The Environmental Working Group, a nonprofit organization, released a report in July estimating that keeping the plant open could cost PG&E’s ratepayers $20 billion to $45 billion.

As a result, the commission voted to spread that expense across all California ratepayers, because it determined the plant is filling a gap and helping to maintain the state energy grid reliability.

In alignment with SB 846, the commission will include extended Diablo Canyon operating costs in the energy bills sent out by all electric energy providers regulated by the agency, not just PG&E.

It’s unclear what that impact might look like on people’s energy bills.

“One hundred percent of market revenues will be used to offset costs of continued plant operations,” Hosn wrote in her emailed statement. “As such, customers could see little-to-no change or even a credit on their bills due to extended operations at (Diablo Canyon).”

Hosn added that PG&E “will be filing cost recovery applications at the CPUC annually that will address customer impacts going forward.”

Commission unable to determine if extended operation costs are ‘too high to justify’

Under SB 846, the commission was required to determine whether extended operations at Diablo Canyon are “too high to justify” or “not cost-effective or imprudent.”

However, at the time of its decision, the commission said it didn’t have enough information to come to such a conclusion.

“At the time of this decision there are no recommendations from the (Diablo Canyon Independent Safety Commission) for seismic safety upgrades or deferred maintenance activities associated with extended Diablo Canyon operations, nor does the commission have before it any (U.S. Nuclear Regulatory Commission) license renewal commitments or conditions,” the commission wrote in its decision. “Absent any actual recommendations and conditions from the DCISC and NRC, it is not possible for the Commission to assess whether associated, unknown costs render the extension of Diablo Canyon operations too high to justify.”
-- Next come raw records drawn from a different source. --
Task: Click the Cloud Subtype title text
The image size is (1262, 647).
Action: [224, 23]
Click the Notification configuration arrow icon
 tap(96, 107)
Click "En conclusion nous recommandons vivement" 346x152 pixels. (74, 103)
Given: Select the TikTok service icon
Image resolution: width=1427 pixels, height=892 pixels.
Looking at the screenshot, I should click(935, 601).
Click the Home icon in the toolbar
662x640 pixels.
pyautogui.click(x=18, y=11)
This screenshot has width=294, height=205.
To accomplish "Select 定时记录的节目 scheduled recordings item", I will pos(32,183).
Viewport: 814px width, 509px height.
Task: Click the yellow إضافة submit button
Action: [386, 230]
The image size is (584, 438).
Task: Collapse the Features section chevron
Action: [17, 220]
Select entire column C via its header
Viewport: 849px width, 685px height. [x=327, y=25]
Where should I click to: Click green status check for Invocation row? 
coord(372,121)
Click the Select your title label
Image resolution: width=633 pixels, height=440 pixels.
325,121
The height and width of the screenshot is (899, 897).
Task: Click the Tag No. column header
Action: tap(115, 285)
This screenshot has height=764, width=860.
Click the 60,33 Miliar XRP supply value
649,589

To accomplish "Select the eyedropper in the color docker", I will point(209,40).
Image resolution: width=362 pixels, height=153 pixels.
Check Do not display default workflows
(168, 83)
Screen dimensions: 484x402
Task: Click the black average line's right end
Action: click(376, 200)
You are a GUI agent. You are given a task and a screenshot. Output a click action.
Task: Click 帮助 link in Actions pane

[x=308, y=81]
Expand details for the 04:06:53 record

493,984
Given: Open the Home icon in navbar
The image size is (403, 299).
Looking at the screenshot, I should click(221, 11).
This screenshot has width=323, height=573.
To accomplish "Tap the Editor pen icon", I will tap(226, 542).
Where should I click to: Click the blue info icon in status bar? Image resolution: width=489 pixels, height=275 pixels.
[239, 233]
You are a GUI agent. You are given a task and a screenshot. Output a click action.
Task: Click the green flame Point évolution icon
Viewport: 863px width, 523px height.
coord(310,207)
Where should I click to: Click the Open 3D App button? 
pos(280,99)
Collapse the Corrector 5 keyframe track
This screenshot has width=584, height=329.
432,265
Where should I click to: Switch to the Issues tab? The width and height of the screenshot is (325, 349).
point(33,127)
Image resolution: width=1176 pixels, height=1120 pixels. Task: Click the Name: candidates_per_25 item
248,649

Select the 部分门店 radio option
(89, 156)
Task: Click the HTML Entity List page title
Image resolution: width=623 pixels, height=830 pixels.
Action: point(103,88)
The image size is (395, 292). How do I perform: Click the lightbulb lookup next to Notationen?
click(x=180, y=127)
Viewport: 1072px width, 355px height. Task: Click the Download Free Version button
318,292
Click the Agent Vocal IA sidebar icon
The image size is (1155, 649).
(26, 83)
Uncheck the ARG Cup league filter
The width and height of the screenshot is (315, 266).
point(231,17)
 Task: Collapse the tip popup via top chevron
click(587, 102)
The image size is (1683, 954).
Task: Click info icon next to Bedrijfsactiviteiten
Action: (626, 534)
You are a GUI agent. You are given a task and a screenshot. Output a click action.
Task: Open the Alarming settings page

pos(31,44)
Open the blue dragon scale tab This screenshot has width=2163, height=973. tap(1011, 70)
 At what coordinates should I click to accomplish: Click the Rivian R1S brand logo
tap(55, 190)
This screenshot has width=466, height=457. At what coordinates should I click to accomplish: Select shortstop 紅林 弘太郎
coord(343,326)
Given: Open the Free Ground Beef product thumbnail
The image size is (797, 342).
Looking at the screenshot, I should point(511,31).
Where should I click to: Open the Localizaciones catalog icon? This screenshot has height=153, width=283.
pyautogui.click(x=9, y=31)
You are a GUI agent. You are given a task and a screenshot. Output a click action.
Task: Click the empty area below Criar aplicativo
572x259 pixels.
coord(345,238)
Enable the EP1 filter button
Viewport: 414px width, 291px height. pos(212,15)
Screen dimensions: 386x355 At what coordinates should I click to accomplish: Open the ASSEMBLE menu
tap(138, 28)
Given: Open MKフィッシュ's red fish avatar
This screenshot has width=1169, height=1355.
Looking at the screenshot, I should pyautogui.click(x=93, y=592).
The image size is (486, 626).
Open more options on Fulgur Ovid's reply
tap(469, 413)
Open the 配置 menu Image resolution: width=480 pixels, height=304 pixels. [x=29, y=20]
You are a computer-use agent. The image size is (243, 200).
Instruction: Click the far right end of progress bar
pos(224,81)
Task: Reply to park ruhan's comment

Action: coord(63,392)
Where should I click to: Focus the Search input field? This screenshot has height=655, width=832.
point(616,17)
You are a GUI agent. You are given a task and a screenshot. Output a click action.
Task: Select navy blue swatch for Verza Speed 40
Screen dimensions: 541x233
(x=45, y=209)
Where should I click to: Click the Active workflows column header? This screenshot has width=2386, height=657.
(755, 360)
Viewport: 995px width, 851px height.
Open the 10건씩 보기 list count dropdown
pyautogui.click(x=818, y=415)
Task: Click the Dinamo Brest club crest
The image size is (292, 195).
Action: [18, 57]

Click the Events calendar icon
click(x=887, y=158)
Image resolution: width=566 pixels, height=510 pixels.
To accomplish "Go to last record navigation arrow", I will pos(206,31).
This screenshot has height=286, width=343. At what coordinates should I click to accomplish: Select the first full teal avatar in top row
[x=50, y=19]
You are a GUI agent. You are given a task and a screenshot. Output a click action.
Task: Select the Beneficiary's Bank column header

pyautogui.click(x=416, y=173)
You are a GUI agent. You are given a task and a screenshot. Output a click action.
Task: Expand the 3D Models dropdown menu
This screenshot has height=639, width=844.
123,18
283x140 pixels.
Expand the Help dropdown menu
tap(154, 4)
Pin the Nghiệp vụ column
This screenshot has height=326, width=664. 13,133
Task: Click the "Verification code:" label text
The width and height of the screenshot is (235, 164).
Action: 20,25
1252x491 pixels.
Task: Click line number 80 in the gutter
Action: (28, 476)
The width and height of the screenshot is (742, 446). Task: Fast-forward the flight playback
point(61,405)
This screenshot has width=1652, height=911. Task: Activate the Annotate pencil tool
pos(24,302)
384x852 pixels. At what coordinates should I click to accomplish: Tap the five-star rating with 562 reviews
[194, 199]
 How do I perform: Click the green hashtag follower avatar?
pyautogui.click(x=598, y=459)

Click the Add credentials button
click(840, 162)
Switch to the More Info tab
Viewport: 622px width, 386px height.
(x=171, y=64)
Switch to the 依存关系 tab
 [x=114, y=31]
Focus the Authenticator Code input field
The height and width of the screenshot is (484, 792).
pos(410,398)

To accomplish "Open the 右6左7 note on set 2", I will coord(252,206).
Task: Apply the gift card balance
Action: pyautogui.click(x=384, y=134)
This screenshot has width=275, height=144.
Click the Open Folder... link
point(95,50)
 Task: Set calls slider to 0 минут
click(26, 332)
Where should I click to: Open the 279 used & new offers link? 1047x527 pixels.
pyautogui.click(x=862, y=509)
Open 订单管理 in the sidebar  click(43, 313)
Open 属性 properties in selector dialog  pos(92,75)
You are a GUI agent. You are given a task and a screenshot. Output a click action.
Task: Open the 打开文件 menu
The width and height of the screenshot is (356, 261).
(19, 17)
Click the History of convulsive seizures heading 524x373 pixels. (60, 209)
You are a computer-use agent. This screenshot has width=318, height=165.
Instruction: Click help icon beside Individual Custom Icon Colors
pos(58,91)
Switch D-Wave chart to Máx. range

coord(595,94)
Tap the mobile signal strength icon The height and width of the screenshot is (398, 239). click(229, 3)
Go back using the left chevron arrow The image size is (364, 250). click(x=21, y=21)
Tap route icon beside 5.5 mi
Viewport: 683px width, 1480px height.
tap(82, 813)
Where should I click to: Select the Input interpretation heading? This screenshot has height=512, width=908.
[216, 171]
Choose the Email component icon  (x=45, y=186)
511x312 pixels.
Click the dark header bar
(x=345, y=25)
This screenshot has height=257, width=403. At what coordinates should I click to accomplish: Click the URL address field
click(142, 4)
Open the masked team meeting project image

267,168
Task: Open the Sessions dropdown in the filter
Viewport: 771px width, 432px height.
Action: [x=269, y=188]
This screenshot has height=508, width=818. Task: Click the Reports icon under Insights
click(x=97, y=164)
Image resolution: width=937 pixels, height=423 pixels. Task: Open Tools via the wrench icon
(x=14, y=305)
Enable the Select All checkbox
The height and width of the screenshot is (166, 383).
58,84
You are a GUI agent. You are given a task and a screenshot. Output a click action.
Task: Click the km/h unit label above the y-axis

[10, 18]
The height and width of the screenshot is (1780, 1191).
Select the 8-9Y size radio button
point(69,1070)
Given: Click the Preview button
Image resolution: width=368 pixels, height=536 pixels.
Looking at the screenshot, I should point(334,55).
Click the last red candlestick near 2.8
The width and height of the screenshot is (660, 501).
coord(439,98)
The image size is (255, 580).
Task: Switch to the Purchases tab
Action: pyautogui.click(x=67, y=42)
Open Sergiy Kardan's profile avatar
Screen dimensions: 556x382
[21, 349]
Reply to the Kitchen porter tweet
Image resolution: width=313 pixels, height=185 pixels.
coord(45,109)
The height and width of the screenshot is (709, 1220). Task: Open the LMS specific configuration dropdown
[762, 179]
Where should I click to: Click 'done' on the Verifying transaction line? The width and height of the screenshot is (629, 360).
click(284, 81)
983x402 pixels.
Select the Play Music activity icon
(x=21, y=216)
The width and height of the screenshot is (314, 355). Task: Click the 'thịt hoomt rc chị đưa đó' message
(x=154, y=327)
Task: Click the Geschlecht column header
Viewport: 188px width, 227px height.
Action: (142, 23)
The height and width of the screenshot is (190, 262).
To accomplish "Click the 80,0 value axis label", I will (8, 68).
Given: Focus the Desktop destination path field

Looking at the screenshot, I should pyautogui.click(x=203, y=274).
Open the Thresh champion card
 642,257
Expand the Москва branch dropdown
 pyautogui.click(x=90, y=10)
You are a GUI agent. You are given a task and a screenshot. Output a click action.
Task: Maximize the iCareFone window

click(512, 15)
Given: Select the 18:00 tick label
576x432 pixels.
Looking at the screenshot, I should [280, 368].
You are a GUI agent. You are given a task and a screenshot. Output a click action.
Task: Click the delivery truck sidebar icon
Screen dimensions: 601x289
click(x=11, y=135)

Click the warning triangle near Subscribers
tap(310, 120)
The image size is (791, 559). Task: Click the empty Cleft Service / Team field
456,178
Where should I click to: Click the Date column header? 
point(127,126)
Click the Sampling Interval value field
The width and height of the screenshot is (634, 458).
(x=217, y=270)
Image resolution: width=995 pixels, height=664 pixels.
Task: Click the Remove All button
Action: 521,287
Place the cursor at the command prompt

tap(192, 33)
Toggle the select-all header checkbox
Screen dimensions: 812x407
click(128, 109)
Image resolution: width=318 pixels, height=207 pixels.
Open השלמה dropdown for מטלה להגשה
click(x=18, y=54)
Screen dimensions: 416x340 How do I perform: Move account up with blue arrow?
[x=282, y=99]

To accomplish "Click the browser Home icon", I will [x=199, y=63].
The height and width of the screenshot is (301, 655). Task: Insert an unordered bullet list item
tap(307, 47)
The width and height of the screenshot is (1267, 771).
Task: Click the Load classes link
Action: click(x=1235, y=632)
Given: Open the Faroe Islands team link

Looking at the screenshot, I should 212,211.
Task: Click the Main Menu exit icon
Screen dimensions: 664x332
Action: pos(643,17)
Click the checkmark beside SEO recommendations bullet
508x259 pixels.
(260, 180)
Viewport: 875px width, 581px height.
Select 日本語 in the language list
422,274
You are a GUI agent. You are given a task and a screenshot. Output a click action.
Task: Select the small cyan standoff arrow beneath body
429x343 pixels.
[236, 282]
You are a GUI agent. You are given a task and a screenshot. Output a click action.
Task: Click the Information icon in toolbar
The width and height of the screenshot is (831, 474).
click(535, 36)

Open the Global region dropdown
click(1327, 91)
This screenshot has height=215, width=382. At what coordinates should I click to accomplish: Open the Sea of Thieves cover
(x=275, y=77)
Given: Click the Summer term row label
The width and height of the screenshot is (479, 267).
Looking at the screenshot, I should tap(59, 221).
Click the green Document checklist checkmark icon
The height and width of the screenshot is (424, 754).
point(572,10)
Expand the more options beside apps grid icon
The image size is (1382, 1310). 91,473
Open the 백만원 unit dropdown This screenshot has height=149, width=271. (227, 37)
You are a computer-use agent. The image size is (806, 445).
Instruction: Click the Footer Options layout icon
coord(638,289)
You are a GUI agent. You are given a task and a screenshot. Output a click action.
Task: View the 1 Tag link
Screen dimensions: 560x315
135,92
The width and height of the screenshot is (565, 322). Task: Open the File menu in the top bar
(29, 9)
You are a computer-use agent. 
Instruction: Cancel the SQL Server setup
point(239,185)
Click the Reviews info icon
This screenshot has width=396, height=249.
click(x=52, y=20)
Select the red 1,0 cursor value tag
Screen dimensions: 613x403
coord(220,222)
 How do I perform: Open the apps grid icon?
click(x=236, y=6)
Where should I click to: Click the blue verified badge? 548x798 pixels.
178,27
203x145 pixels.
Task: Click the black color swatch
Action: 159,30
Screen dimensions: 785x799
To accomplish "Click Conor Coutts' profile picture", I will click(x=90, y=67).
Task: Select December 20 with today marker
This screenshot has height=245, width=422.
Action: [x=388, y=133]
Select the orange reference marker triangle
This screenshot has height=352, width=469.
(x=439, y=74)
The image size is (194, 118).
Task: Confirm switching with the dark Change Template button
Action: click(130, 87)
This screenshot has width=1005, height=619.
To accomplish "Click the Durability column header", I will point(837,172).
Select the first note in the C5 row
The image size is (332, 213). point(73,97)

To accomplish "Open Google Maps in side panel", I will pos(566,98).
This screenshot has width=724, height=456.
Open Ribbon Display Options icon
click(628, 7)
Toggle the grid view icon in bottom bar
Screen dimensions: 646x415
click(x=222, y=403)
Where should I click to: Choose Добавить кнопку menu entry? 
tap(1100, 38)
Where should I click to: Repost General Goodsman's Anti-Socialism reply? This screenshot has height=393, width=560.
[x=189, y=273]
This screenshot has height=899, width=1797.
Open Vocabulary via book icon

The commission added that it expects the DCISC’s recommendations concerning seismic safety and deferred maintenance possibly by the body’s next public meeting on Feb. 21 and 22.

The NRC’s “license renewal commitments or conditions” may also come as the federal agency reviews PG&E’s application to renew Diablo Canyon’s license.

California Gov. Gavin Newsom, left, listens to Tom Jones, PG&E’s director of government relations, during a tour of Diablo Canyon nuclear power plant in Avila Beach on March 1, 2023.
California Gov. Gavin Newsom, left, listens to Tom Jones, PG&E’s director of government relations, during a tour of Diablo Canyon nuclear power plant in Avila Beach on March 1, 2023.

As part of its decision, the commission required PG&E to provide “more information regarding the historical operating costs of the plant as well as cost forecasts for continued operations.”

Additionally, the commission found that California’s electric system “is much closer to a supply and demand balance than is comfortable for reliability purposes.”

Although anti-nuclear advocates have long maintained that the state has enough clean energy sources coming online to replace Diablo Canyon in the coming years to maintain system reliability, the commission’s Thursday decision was limited to the sources online by the end of this year.

“All of the reliability studies in this proceeding assume continued procurement during the 2024-2028 time period,” the commission’s Thursday decision said, adding that public utilities are required to bring online at least 2,500 megawatts of clean energy resources by June 2025 “as an explicit showing of replacement capacity for Diablo Canyon.”

However, the agency was required by SB 846 to only consider whether keeping Diablo Canyon open was prudent based on grid reliability issues concerning renewable and zero-carbon resources that “have already been constructed and interconnected” by the end of 2023.